Garza took a job as principal of a junior high school in Crystal City and later returned home and was elected mayor of Uvalde in 1996.
School board ignored demands
After the board didn’t renew Garza’s contract, some students continued to demonstrate the following week outside of Robb Elementary, at the town’s junior high school and school board meetings. Some demonstrators, including Ciprian-Moreno, recall seeing Texas Rangers on rooftops with guns pointed at students. A group of parents created the Mexican American Parents Association and wrote letters to the local newspaper and federal officials to bring attention to their children’s cause.
In the meantime, students were being tutored by volunteers so they wouldn’t fall behind in their studies.
When the school year ended in May, the school board ignored the students’ demands. The high school flunked the seniors who walked out — they had to repeat their final year. Some of them, like Porras, didn’t return to school and instead took a General Educational Development test elsewhere in Texas or out of state.
That summer, Genoveva Morales, a mother of 11 children, filed a class-action lawsuit against the school district, claiming it discriminated against Hispanic students by not providing them the same quality of education as white students and that it had segregated them from attending two better-funded elementary schools.
John H. Wood Jr., a federal district judge in San Antonio, ruled against Morales, saying he found "no evidence of discriminatory intent, past or present" by the school district. But Morales appealed and the Fifth Circuit Court of Appeals in New Orleans ruled in 1975 that the Uvalde school district had segregated its schools, violating the rights of Hispanic students.
The case went back to Wood, who ordered the district to come up with a plan to desegregate the schools. Until 2017, the district was under court supervision to make sure it followed that plan.
Those who participated in the walkout have different perspectives on what has changed in Uvalde since 1970. They point to the school district’s dual-language program, to Hispanic residents being elected to local government positions — and how they don’t have to deal with racist comments when they’re out in public. Today, the school board and city council are majority Hispanic. The county commission is evenly split between Hispanic and white members.
In 2014, the school board named a middle school after Morales, the only public memorial acknowledging the local civil rights movement that started in 1970.

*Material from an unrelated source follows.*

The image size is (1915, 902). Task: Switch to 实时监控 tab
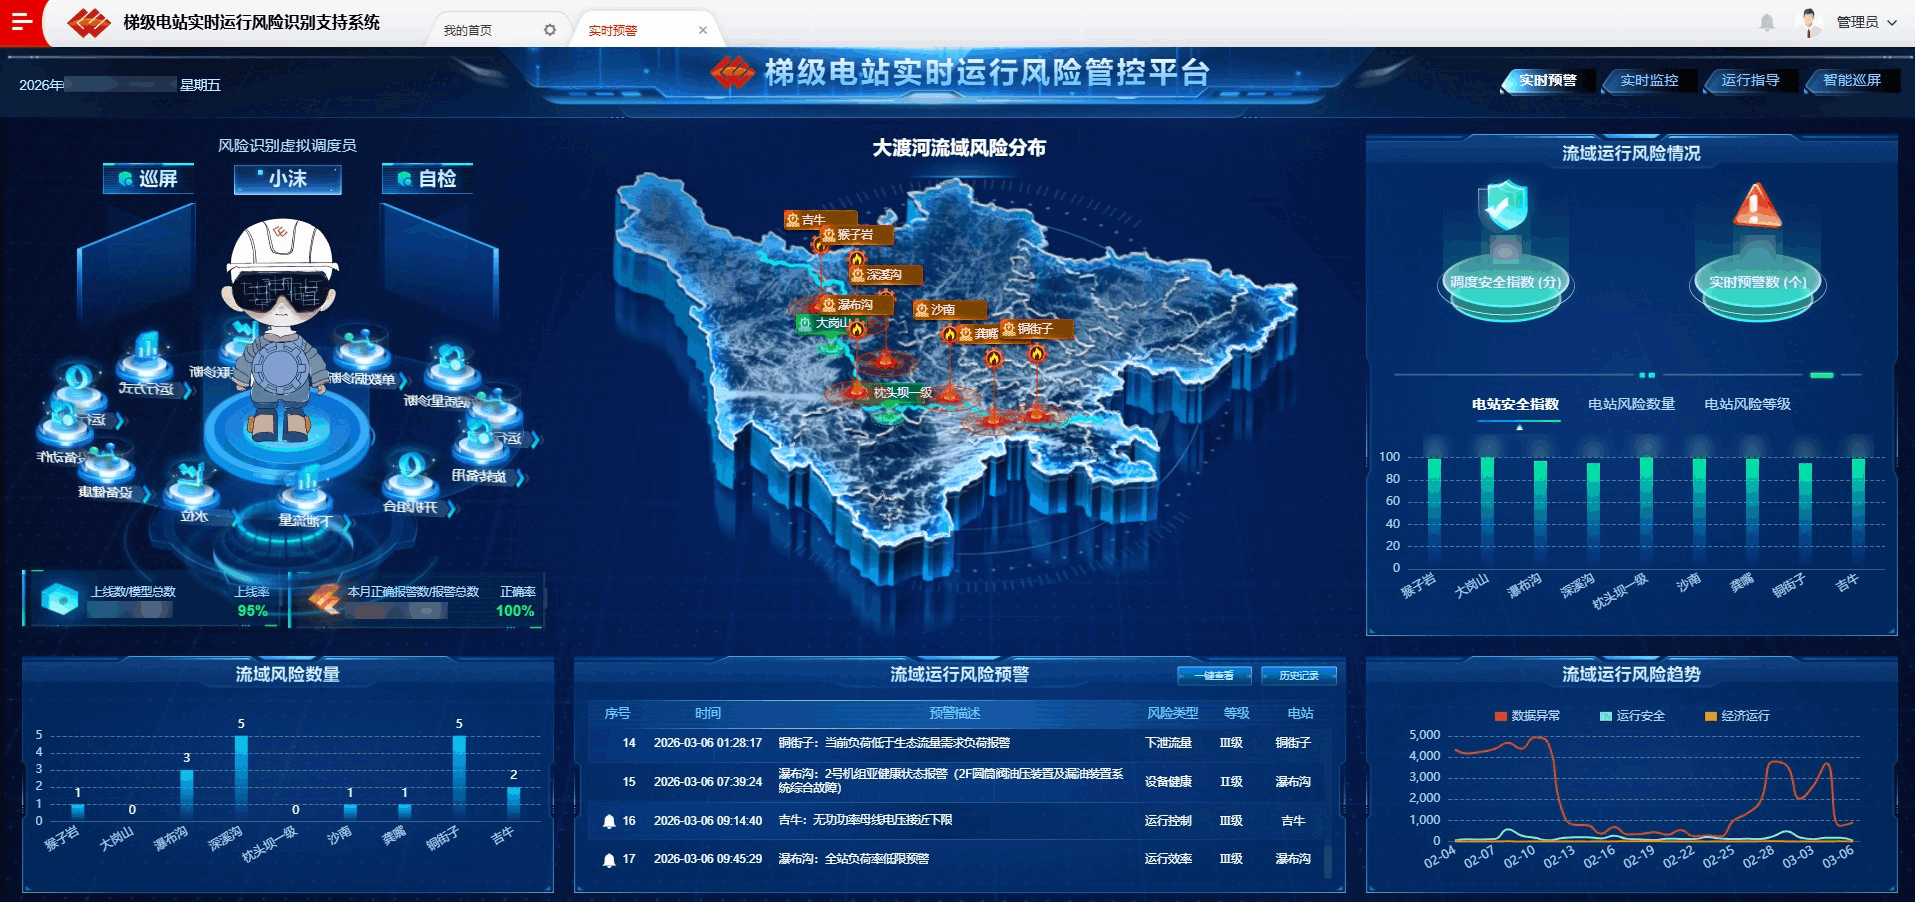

But some of those who participated in the walkout lament that what they did is not being taught in the school that bears Morales’ name — or in any of Uvalde’s public schools. They worry that a younger generation may forget the injustices Mexican Americans have faced in Uvalde.
“You tell the kids now in high school, they're not even aware of the walkout,” Porras said. Sitting on a chair outside Ciprian-Moreno’s sister’s house, wearing sunglasses and a bandana across his forehead, Porras added, “It’s not in the books, so we won’t hear about it.”
Santos, the student who knocked on Ciprian-Moreno’s classroom door, said some people don’t want to learn about Uvalde’s Mexican American history because it doesn’t portray the town in a positive light.
“Some people consider the walkout in Uvalde una mancha negra (a black mark), but it’s something that did happen,” said Santos, 70. “Just like this massacre on May 24. It's a black mark and it did happen — 19 kids and two teachers died. But there are people who rather have a lovey-dovey version of history.”